General characteristics
- Class & type: Gowind-class corvette
- Displacement: 1,450 t (1,430 long tons) (full load)
- Length: 87 m (285 ft 5 in)
- Beam: 11 m (36 ft 1 in)
- Draft: 3.3 m (10 ft 10 in)
- Installed power: Electrical:
- Propulsion: 2 Anglo Belgian Corporation V12 diesel engines, 5.6 MW (7,500 hp)
- Speed: 21 knots (39 km/h; 24 mph)
- Range: 8,000 nmi (14,800 km; 9,200 mi) at 12 knots (22 km/h; 14 mph)
- Endurance: 30 days
- Boats & landing craft carried: 2 × 9 m (30 ft) RHIBs
- Complement: 30 core crew, up to 29 troops
- Sensors & processing systems: DCNS Polaris combat management system; Terma Scanter 6002 I-Band surface search radar; Terma Scanter 4102 I-Band air and surface search radar; Sagem EOMS (Electro Optical Multisensor System) NG; Sagem SIGMA 40D Inertial measurement unit; LinkSrechts Helicopter visual landing aid system;
- Electronic warfare & decoys: Thales Altesse & Vigile LW ESM/COMINT system; Lacroix Defense & Security Sylena decoy system;
- Armament: 1 × 30 mm Marlin cannon (installed December 2020); 2 × .50 cal. machine guns;
- Aircraft carried: 1 × 5-ton helicopter or 1 × 10-ton helicopter (supported); RUAS-160 naval drone (one UAV to be acquired by the navy; possible delivery mid-2020s; further orders may follow);
- Aviation facilities: Helicopter pad and hangar

= ARA Bouchard (P-51) =

2011 Bouchard-class offshore patrol vessel

ARA Bouchard (formerly L'Adroit) is a patrol vessel designed by the French company DCNS for maritime protection missions. She was originally part of the Gowind family of corvettes and patrol vessels but the less military members of the family like Bouchard have been moved into the Kership consortium. The design was self-funded by DCNS without an initial customer, and was initially leased to the French Navy as L'Adroit before being sold to the Argentine Navy in November 2018. The vessel was commissioned as ARA Bouchard in December 2019.

==Design==
Bouchard has a 360° panoramic bridge and an integrated mast. The minimal superstructure of the ship leaves a substantial space available for air operations (helicopters, UAVs) and for launch and recovery of surface assets (RHIBs or USVs). Bouchards missions are managed by a combat system, which supplies essential detailed information on the ship’s environment, acquired by various detectors, deployed sensors and other ships integrated into the surveillance network. The mission system can also include a maritime surveillance system capable of detecting suspicious course profiles automatically.

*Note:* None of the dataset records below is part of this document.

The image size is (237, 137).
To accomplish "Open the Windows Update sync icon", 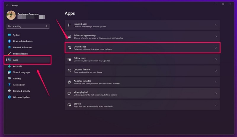I will pos(9,97).
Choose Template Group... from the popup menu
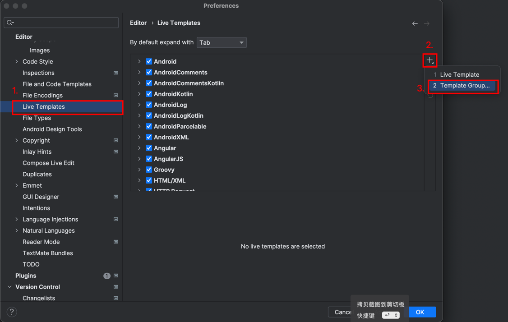This screenshot has height=322, width=508. pyautogui.click(x=464, y=86)
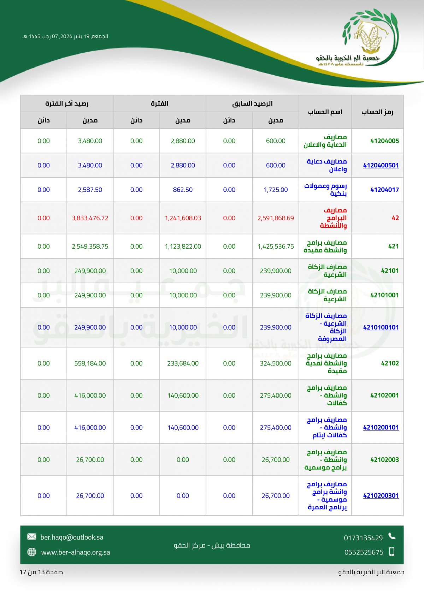Click the page 13 of 17 indicator
The width and height of the screenshot is (424, 599).
(x=41, y=572)
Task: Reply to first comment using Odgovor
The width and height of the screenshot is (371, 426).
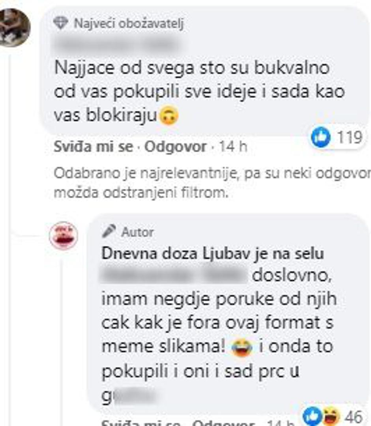Action: (x=175, y=147)
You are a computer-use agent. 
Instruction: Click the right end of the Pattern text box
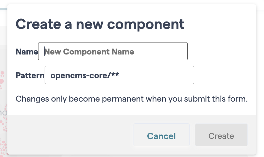point(188,75)
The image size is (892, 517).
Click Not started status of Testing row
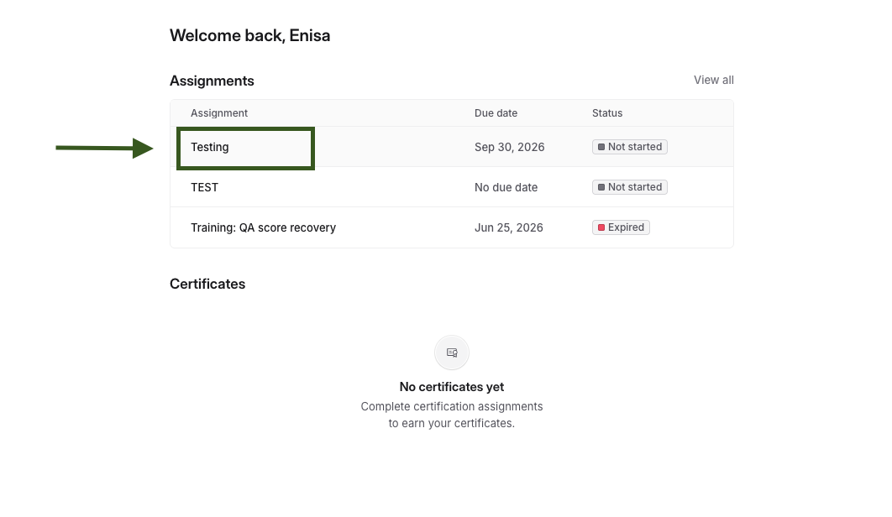coord(630,147)
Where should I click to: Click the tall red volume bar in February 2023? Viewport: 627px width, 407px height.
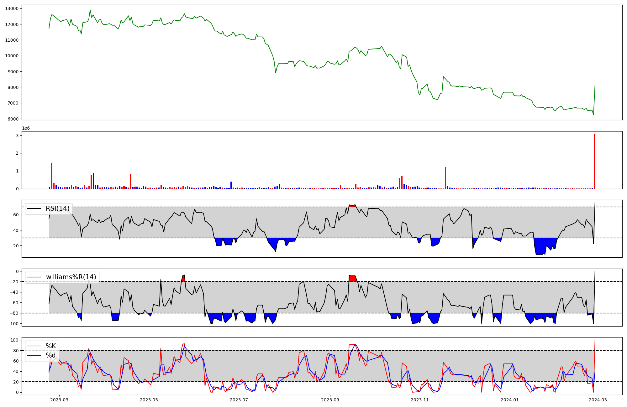[52, 176]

The vessel is capable of a variety of missions usually associated with offshore patrol of economic zones.

==History==
Placed at the disposal of the French Navy by DCNS for a period of three years, L'Adroit sailed from her home base on France's Mediterranean coast in May 2012 to conduct her first fishery policing and maritime security mission, including deployment for Operation Thon Rouge, monitoring fishing vessels with red tuna quotas for 2012.
She was fitted with a Camcopter S-100 rotary wing unmanned air system.

=== Argentine service ===
L'Adroit was sold to the Argentine Navy in November 2018, and was commissioned as ARA Bouchard in December 2019. She is home based at Mar del Plata naval base.